DATE: Saturday, June 17, 1995                TAG: 9506170384
SECTION: LOCAL                    PAGE: B4   EDITION: FINAL 
SOURCE: ASSOCIATED PRESS 
DATELINE: MONROVIA, MD.                      LENGTH: Short :   43 lines

MAN WHO INVENTED THE COMPUTER DIES IN MARYLAND AT AGE 91

John V. Atanasoff, who waited more than 30 years to receive credit for developing the first electronic computer, has died at age 91.

Atanasoff, who died of a stroke Thursday at his Maryland farmhouse, conceived of the idea for a computer while a professor at Iowa State University, and his prototype was completed in 1939.

But his work was overshadowed by the Electronic Numerical Integrator and Computer, or ENIAC, a machine built in 1945 in Pennsylvania that was credited as the first computer.

Atanasoff's work was finally recognized when a federal judge voided Sperry Rand's patent on the ENIAC in 1973, saying it had been derived from Atanasoff's invention.

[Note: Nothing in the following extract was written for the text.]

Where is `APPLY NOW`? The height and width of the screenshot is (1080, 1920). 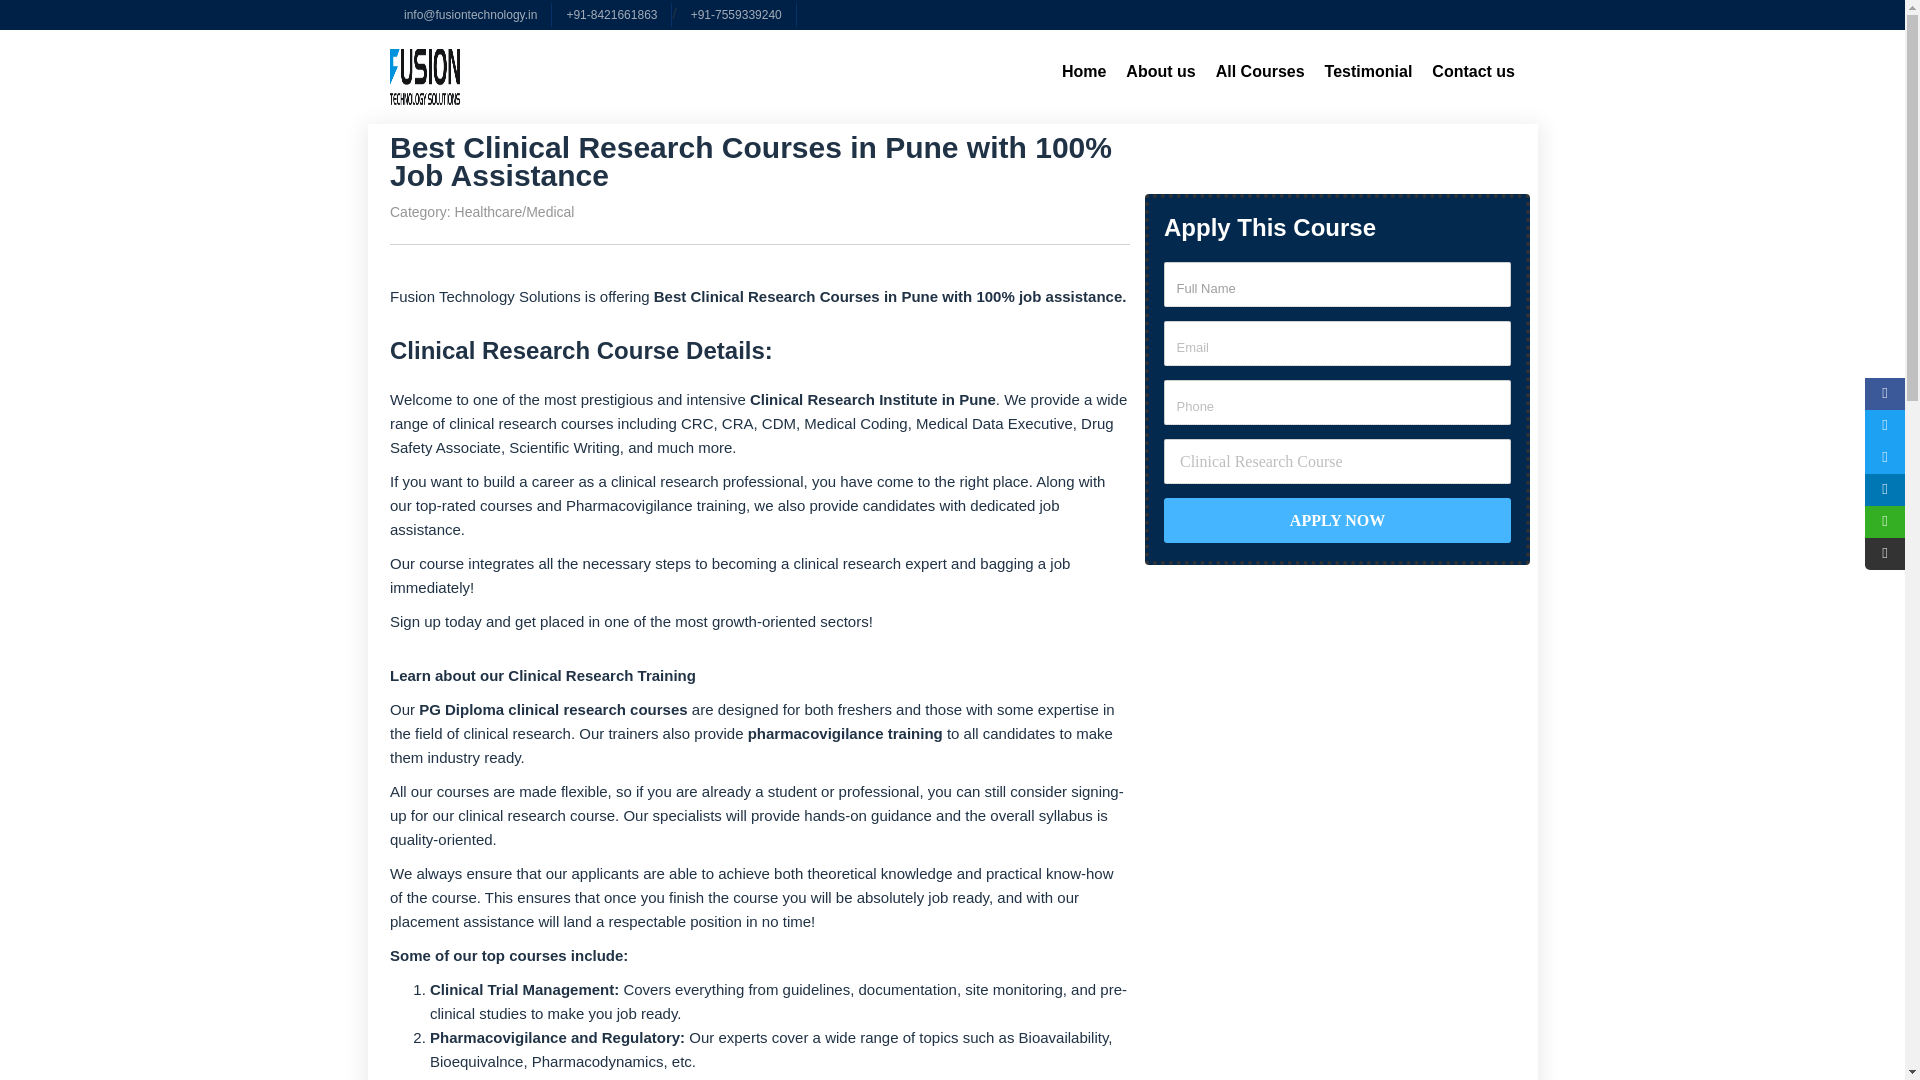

The Smithsonian Institution exhibited Atanasoff's work in 1989, and President Bush gave him the National Medal of Technology in 1990.

In 1937, Atanasoff was working on ways to help graduate students complete lengthy calculations when he decided to clear his mind with a long drive. After 189 miles, he stopped at a roadside bar in Illinois, where he developed the concepts behind modern computing over several bourbons, his wife, Alice, said in a 1990 interview.

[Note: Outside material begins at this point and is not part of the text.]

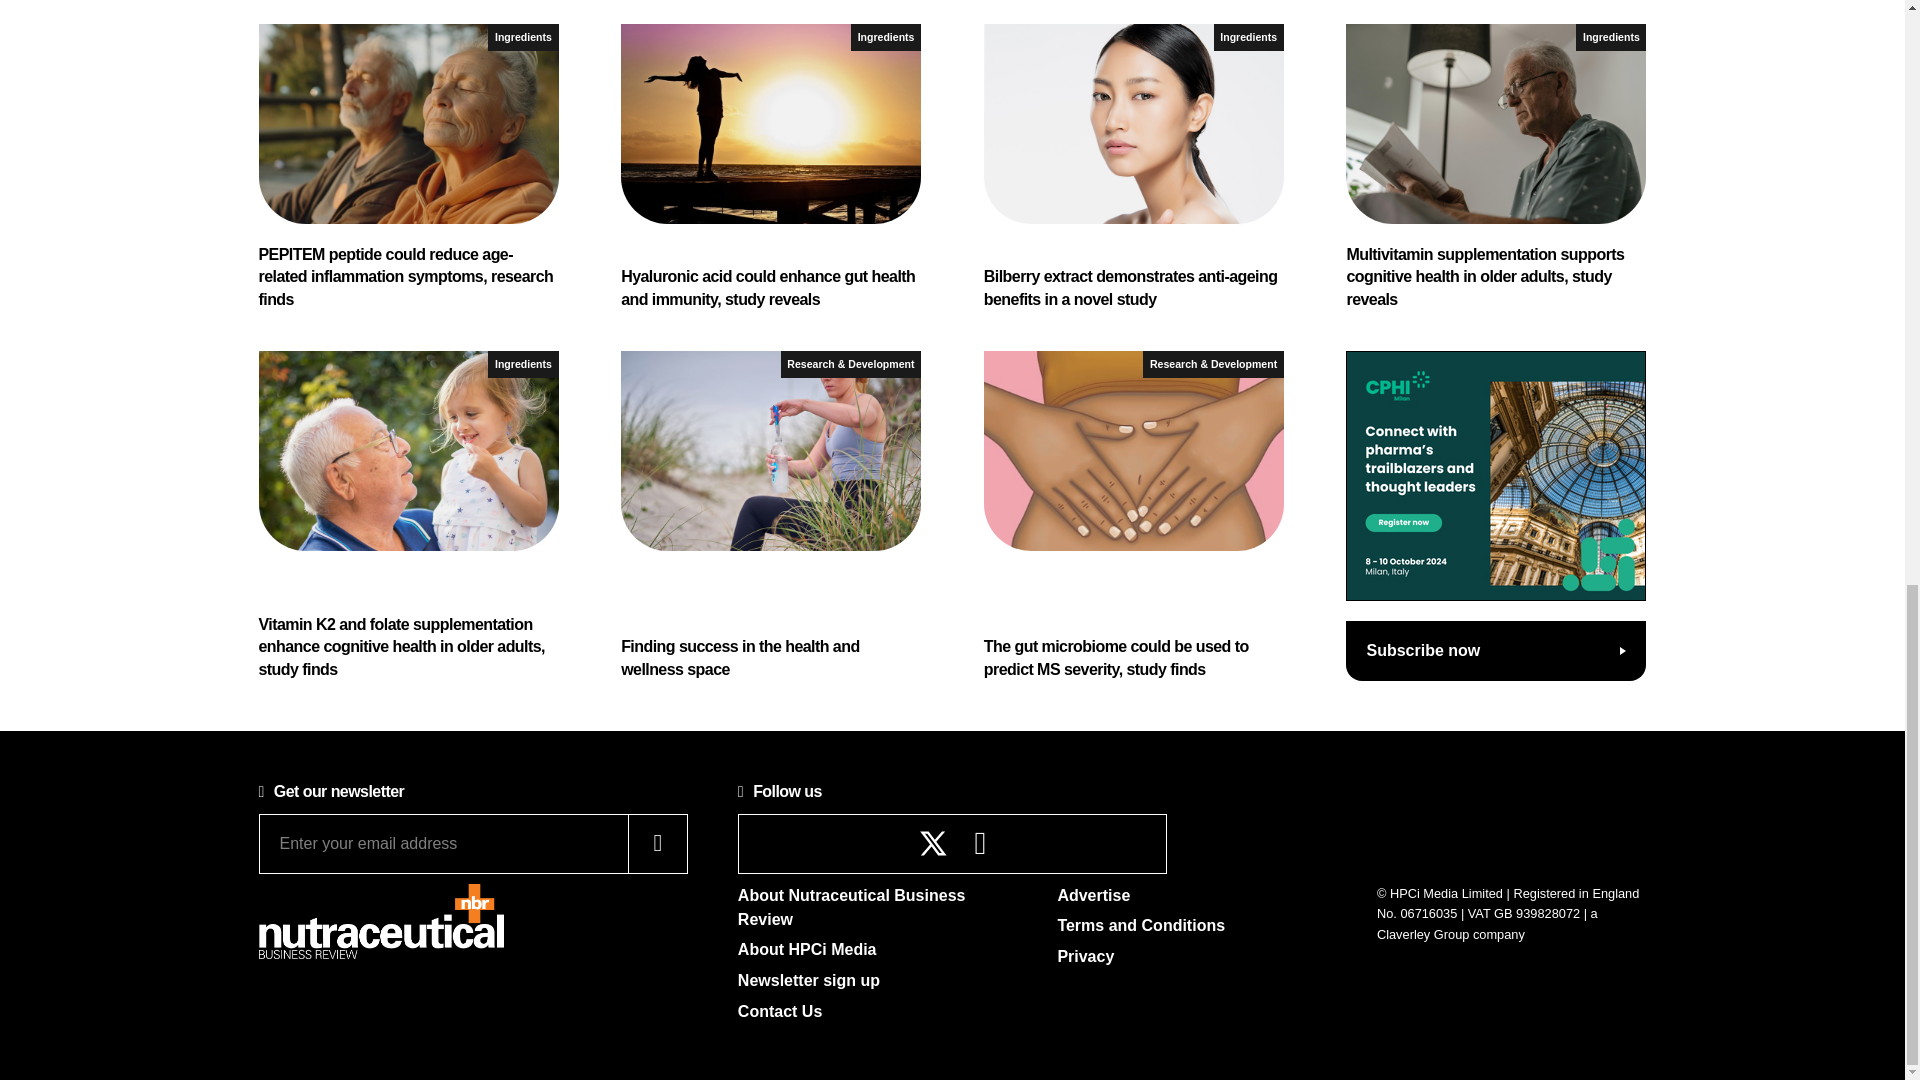  Describe the element at coordinates (1610, 36) in the screenshot. I see `Ingredients` at that location.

His machine was the first to use the binary system in electronic computing, researcher Allan Mackintosh wrote in 1988 in Scientific American magazine. It used vacuum tubes and could solve equations containing 29 variables.

ENIAC was built by John W. Mauchly and J. Presper Eckert Jr. in Philadelphia in 1945. Mauchly had visited Atanasoff in 1941 and examined his computer.

Besides his wife, survivors include two daughters and a son, four sisters and three brothers, 10 grandchildren and seven great-grandchildren. A memorial service is scheduled for Monday.